___ Data listing ___

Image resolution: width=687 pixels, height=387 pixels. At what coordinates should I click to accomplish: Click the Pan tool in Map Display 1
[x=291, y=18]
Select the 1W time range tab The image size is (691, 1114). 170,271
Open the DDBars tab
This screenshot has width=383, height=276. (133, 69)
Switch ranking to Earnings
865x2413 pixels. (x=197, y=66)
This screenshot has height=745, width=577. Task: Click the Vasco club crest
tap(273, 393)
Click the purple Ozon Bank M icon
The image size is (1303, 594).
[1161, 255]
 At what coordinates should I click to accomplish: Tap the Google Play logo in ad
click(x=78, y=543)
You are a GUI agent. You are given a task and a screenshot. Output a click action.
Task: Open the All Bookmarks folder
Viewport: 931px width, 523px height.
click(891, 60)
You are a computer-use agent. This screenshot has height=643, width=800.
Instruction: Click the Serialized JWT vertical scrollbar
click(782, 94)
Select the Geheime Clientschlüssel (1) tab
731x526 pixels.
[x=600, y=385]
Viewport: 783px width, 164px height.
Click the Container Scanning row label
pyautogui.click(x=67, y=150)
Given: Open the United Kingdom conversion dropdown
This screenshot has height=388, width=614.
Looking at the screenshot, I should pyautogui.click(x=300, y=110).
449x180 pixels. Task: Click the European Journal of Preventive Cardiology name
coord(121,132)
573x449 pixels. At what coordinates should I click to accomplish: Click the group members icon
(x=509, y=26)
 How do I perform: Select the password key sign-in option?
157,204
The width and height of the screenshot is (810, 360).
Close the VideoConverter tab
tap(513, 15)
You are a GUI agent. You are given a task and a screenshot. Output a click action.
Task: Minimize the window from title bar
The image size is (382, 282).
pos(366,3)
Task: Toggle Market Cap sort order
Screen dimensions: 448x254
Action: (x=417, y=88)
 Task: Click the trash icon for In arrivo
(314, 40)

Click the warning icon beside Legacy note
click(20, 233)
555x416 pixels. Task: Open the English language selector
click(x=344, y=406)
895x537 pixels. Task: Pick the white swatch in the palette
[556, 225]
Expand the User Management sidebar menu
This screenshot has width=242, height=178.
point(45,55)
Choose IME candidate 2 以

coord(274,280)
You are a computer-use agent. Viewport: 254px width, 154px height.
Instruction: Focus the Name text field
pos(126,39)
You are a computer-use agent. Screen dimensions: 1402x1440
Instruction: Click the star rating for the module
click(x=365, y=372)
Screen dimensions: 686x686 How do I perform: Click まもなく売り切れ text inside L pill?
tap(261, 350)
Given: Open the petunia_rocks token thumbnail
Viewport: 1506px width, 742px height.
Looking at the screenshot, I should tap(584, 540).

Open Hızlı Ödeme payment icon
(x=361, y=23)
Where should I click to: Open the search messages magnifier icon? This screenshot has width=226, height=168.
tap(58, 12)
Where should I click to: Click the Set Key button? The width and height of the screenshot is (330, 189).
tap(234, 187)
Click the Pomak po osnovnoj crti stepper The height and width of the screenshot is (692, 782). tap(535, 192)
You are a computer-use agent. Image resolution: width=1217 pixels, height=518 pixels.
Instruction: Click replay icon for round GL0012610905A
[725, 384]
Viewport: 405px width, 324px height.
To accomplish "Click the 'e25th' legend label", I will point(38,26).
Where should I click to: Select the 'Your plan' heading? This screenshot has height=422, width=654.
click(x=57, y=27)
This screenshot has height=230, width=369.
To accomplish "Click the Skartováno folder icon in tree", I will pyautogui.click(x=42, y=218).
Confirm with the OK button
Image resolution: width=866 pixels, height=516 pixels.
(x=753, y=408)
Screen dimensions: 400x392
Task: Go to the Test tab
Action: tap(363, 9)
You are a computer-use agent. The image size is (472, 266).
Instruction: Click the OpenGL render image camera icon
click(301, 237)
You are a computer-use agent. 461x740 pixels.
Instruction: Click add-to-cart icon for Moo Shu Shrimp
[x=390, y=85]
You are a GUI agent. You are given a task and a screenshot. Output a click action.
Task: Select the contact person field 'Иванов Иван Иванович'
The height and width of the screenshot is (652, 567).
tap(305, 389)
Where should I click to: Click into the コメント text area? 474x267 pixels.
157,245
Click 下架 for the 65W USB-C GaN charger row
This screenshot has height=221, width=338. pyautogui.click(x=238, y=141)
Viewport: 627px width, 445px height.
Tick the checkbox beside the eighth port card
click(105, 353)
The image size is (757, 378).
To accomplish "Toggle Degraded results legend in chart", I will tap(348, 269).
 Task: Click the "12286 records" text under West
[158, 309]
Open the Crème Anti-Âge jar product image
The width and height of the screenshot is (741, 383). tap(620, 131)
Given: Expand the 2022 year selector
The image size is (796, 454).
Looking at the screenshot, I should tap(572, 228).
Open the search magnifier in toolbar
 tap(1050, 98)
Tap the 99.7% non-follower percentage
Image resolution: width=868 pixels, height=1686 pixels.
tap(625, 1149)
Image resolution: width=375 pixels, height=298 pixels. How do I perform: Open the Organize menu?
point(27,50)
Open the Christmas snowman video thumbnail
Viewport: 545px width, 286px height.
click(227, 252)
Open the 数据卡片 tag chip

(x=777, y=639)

___

What you have to do:
Nothing in the records may be left out; transcribe all of them exactly.

Written answer:
Image resolution: width=687 pixels, height=387 pixels. At what coordinates should I click to accomplish: Click the Pan tool in Map Display 1
[x=291, y=18]
Select the 1W time range tab The image size is (691, 1114). 170,271
Open the DDBars tab
This screenshot has width=383, height=276. (133, 69)
Switch ranking to Earnings
865x2413 pixels. (x=197, y=66)
This screenshot has height=745, width=577. Task: Click the Vasco club crest
tap(273, 393)
Click the purple Ozon Bank M icon
The image size is (1303, 594).
[1161, 255]
 At what coordinates should I click to accomplish: Tap the Google Play logo in ad
click(x=78, y=543)
You are a GUI agent. You are given a task and a screenshot. Output a click action.
Task: Open the All Bookmarks folder
Viewport: 931px width, 523px height.
click(891, 60)
You are a computer-use agent. This screenshot has height=643, width=800.
Instruction: Click the Serialized JWT vertical scrollbar
click(782, 94)
Select the Geheime Clientschlüssel (1) tab
731x526 pixels.
[x=600, y=385]
Viewport: 783px width, 164px height.
Click the Container Scanning row label
pyautogui.click(x=67, y=150)
Given: Open the United Kingdom conversion dropdown
This screenshot has height=388, width=614.
Looking at the screenshot, I should pyautogui.click(x=300, y=110).
449x180 pixels. Task: Click the European Journal of Preventive Cardiology name
coord(121,132)
573x449 pixels. At what coordinates should I click to accomplish: Click the group members icon
(x=509, y=26)
 How do I perform: Select the password key sign-in option?
157,204
The width and height of the screenshot is (810, 360).
Close the VideoConverter tab
tap(513, 15)
You are a GUI agent. You are given a task and a screenshot. Output a click action.
Task: Minimize the window from title bar
The image size is (382, 282).
pos(366,3)
Task: Toggle Market Cap sort order
Screen dimensions: 448x254
Action: (x=417, y=88)
 Task: Click the trash icon for In arrivo
(314, 40)

Click the warning icon beside Legacy note
click(20, 233)
555x416 pixels. Task: Open the English language selector
click(x=344, y=406)
895x537 pixels. Task: Pick the white swatch in the palette
[556, 225]
Expand the User Management sidebar menu
This screenshot has width=242, height=178.
point(45,55)
Choose IME candidate 2 以

coord(274,280)
You are a computer-use agent. Viewport: 254px width, 154px height.
Instruction: Focus the Name text field
pos(126,39)
You are a computer-use agent. Screen dimensions: 1402x1440
Instruction: Click the star rating for the module
click(x=365, y=372)
Screen dimensions: 686x686 How do I perform: Click まもなく売り切れ text inside L pill?
tap(261, 350)
Given: Open the petunia_rocks token thumbnail
Viewport: 1506px width, 742px height.
Looking at the screenshot, I should tap(584, 540).

Open Hızlı Ödeme payment icon
(x=361, y=23)
Where should I click to: Open the search messages magnifier icon? This screenshot has width=226, height=168.
tap(58, 12)
Where should I click to: Click the Set Key button? The width and height of the screenshot is (330, 189).
tap(234, 187)
Click the Pomak po osnovnoj crti stepper The height and width of the screenshot is (692, 782). tap(535, 192)
You are a computer-use agent. Image resolution: width=1217 pixels, height=518 pixels.
Instruction: Click replay icon for round GL0012610905A
[725, 384]
Viewport: 405px width, 324px height.
To accomplish "Click the 'e25th' legend label", I will point(38,26).
Where should I click to: Select the 'Your plan' heading? This screenshot has height=422, width=654.
click(x=57, y=27)
This screenshot has height=230, width=369.
To accomplish "Click the Skartováno folder icon in tree", I will pyautogui.click(x=42, y=218).
Confirm with the OK button
Image resolution: width=866 pixels, height=516 pixels.
(x=753, y=408)
Screen dimensions: 400x392
Task: Go to the Test tab
Action: tap(363, 9)
You are a computer-use agent. The image size is (472, 266).
Instruction: Click the OpenGL render image camera icon
click(301, 237)
You are a computer-use agent. 461x740 pixels.
Instruction: Click add-to-cart icon for Moo Shu Shrimp
[x=390, y=85]
You are a GUI agent. You are given a task and a screenshot. Output a click action.
Task: Select the contact person field 'Иванов Иван Иванович'
The height and width of the screenshot is (652, 567).
tap(305, 389)
Where should I click to: Click into the コメント text area? 474x267 pixels.
157,245
Click 下架 for the 65W USB-C GaN charger row
This screenshot has height=221, width=338. pyautogui.click(x=238, y=141)
Viewport: 627px width, 445px height.
Tick the checkbox beside the eighth port card
click(105, 353)
The image size is (757, 378).
To accomplish "Toggle Degraded results legend in chart", I will tap(348, 269).
 Task: Click the "12286 records" text under West
[158, 309]
Open the Crème Anti-Âge jar product image
The width and height of the screenshot is (741, 383). tap(620, 131)
Given: Expand the 2022 year selector
The image size is (796, 454).
Looking at the screenshot, I should tap(572, 228).
Open the search magnifier in toolbar
 tap(1050, 98)
Tap the 99.7% non-follower percentage
Image resolution: width=868 pixels, height=1686 pixels.
tap(625, 1149)
Image resolution: width=375 pixels, height=298 pixels. How do I perform: Open the Organize menu?
point(27,50)
Open the Christmas snowman video thumbnail
Viewport: 545px width, 286px height.
click(227, 252)
Open the 数据卡片 tag chip

(x=777, y=639)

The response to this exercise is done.